I like to look for historical patterns around days where the manipulation may be rampant and last night I looked at Thanksgiving. I was expecting to see a pattern of using the lightly traded Friday session to turn the price down. I didn't see much of a pattern there. I did see a nice pattern on the week leading up to Thanksgiving.
So, to be methodical, here's a dead-simple trading system:
- Buy gold at the stock market close during the week before Thanksgiving.
- Exit at the stock market close of the Wed before Thanksgiving.
Here's the results (one row for each of the different entry days):
Its pretty rare to see something like rows 33, 34, 35 and 36 where for each of six years in a row you get a tradeable bump up where all the trades are decent winners.

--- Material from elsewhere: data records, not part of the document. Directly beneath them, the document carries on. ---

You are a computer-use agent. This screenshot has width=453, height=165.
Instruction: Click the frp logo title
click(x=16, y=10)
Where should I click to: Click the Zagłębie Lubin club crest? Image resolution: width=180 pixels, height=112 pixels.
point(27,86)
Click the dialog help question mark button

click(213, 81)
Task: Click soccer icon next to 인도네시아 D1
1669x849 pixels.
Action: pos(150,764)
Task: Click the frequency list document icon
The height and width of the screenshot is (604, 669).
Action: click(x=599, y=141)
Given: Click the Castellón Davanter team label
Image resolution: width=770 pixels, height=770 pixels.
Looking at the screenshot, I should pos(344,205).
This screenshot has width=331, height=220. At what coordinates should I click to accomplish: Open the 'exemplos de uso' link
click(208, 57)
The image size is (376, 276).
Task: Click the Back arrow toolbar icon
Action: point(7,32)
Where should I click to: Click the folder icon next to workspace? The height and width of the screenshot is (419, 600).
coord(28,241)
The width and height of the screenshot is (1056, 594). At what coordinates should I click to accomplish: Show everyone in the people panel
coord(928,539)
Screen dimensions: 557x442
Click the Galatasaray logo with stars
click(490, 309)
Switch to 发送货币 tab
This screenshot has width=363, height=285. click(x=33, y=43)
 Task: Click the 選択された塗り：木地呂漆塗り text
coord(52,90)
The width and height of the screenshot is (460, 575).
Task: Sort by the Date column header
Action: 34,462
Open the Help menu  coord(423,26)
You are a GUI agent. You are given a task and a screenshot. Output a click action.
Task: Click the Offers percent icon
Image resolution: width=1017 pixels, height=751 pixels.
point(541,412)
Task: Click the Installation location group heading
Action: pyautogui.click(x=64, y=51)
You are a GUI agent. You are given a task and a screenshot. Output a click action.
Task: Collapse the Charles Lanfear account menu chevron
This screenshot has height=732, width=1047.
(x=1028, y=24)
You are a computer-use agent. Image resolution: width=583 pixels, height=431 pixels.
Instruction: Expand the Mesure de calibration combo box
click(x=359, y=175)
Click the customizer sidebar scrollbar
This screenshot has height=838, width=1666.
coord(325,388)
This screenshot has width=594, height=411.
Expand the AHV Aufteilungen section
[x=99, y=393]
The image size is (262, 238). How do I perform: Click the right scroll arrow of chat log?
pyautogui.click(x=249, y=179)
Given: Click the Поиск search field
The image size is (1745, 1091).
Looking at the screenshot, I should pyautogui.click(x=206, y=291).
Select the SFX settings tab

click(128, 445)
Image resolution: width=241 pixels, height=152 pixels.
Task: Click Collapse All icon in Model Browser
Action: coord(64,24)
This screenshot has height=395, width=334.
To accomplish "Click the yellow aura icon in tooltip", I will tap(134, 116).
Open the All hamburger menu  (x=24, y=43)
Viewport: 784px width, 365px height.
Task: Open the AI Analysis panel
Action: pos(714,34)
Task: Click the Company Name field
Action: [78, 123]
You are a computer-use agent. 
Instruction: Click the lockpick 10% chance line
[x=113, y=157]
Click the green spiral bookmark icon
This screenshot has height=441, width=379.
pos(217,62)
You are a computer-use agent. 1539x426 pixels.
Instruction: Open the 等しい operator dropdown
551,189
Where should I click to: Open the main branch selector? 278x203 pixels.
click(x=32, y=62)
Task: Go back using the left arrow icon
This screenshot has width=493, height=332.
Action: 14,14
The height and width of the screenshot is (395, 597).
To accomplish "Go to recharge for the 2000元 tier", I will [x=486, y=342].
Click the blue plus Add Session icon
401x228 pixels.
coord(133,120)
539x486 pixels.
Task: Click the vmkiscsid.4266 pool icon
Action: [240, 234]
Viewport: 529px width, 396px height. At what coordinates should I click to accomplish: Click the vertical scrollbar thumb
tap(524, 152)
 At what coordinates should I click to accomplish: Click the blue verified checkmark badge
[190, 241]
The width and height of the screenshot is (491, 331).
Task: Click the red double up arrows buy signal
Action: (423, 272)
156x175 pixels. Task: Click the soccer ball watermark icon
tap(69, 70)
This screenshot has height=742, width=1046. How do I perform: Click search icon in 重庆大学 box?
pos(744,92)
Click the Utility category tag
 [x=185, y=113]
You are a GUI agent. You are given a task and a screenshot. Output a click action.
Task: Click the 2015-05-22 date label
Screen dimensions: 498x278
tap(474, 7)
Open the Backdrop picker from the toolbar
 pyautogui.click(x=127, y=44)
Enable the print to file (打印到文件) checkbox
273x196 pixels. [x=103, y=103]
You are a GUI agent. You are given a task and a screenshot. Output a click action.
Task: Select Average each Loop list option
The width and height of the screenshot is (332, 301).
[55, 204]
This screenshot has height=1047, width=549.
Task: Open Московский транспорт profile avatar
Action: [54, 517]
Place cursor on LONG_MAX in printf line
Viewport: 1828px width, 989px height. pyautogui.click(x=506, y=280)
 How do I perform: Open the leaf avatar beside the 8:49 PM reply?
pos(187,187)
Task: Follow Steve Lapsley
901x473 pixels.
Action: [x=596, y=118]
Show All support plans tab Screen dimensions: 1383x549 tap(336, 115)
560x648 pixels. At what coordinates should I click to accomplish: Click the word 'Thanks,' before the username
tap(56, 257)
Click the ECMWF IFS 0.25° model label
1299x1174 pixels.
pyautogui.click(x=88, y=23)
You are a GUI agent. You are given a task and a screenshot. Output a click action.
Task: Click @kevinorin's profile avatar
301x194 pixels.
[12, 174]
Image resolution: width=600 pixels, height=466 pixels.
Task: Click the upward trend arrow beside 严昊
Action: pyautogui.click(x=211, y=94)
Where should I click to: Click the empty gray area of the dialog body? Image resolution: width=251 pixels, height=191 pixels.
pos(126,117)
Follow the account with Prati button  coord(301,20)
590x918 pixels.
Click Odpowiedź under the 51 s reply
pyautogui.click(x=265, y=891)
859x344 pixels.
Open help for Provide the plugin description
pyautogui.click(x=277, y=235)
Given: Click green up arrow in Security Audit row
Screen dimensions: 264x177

I also see that something extraordinary happened on Friday before Thanksgiving 2008 with gold rising 8% in one day. Looking back at the charts I see that was the short-term pop off a bottom during the 2008 panic. The S&P500 jumped something like 15% during those days. I've excluded 2008 from the average results because its such an out-lier.
This kind of trade looks pretty attractive to me. I have already opened a position for just this short-term trade.
By the way, the results for the S&P 500 are also attractive (but not as attractive as for Gold) either in average returns or percentage winners. Silver's results are attractive but without the consistency of gold and without a higher average return. So, gold is the place for me for this short-term trade. I have taken all my protective shorts off (copper and S&P500). I expect I'll revert to a smaller long-gold/short copper trade next week, but until them this long gold is the only short-term trade for me.
Of course, past results are no sure predictor of what will happen so everyone thinking about this has to do their own due diligence and manage their risk appropriately.
MontyHigh, www.worldofwallstreet.us
And on the 7th year the correlation rested.
I love patterns like this and appreciate the post, but wonder if the past is any guide to what we are going to see in the next couple years...
Actually if we lose another 2%, on top of today's 3% loss, between now and Wednesday, you won't have to throw out 2008 to make your average 3% for all seven years. It's a tough market out there.